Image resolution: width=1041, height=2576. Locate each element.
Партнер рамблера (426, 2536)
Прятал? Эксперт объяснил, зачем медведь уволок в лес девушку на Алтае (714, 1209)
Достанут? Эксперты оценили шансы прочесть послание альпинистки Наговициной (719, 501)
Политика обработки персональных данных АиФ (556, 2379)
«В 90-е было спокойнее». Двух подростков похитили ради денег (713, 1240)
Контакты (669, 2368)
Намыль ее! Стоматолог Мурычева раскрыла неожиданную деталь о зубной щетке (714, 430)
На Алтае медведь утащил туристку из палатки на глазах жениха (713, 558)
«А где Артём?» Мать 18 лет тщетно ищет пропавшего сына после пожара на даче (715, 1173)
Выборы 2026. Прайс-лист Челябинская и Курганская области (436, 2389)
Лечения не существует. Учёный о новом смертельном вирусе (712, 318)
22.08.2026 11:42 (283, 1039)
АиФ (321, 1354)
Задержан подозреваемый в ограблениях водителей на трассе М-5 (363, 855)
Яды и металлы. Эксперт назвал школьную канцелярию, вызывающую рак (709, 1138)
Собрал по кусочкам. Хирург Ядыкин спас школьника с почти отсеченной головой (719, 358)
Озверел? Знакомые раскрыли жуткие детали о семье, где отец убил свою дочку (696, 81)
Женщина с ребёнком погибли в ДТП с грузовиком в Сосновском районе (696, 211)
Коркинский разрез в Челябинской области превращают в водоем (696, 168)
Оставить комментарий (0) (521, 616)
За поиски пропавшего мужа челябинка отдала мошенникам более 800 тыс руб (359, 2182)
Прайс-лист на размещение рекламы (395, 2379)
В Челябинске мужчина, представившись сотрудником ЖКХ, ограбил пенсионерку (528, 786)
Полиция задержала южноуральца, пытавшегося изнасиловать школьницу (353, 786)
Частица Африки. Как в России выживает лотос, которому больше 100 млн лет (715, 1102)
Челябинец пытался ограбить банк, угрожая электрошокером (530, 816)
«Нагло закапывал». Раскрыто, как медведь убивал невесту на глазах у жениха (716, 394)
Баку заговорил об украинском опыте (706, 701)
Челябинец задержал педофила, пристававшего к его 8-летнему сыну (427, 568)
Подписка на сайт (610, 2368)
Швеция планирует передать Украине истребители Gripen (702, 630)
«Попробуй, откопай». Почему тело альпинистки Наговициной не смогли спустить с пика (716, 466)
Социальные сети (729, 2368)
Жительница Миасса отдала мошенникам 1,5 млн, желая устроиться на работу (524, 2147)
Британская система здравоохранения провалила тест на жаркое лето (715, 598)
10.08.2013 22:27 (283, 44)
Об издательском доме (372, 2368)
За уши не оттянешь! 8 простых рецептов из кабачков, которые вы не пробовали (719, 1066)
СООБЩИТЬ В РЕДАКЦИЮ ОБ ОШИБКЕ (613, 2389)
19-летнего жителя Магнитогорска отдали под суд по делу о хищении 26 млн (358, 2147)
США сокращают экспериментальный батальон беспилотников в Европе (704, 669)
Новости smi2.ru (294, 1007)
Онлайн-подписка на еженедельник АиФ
++++++++
Beginning at the top of the records above, transcribe each line exactly up to and including the line that holds "Намыль ее! Стоматолог".

Image resolution: width=1041, height=2576. Locate each element.
Партнер рамблера (426, 2536)
Прятал? Эксперт объяснил, зачем медведь уволок в лес девушку на Алтае (714, 1209)
Достанут? Эксперты оценили шансы прочесть послание альпинистки Наговициной (719, 501)
Политика обработки персональных данных АиФ (556, 2379)
«В 90-е было спокойнее». Двух подростков похитили ради денег (713, 1240)
Контакты (669, 2368)
Намыль ее! Стоматолог Мурычева раскрыла неожиданную деталь о зубной щетке (714, 430)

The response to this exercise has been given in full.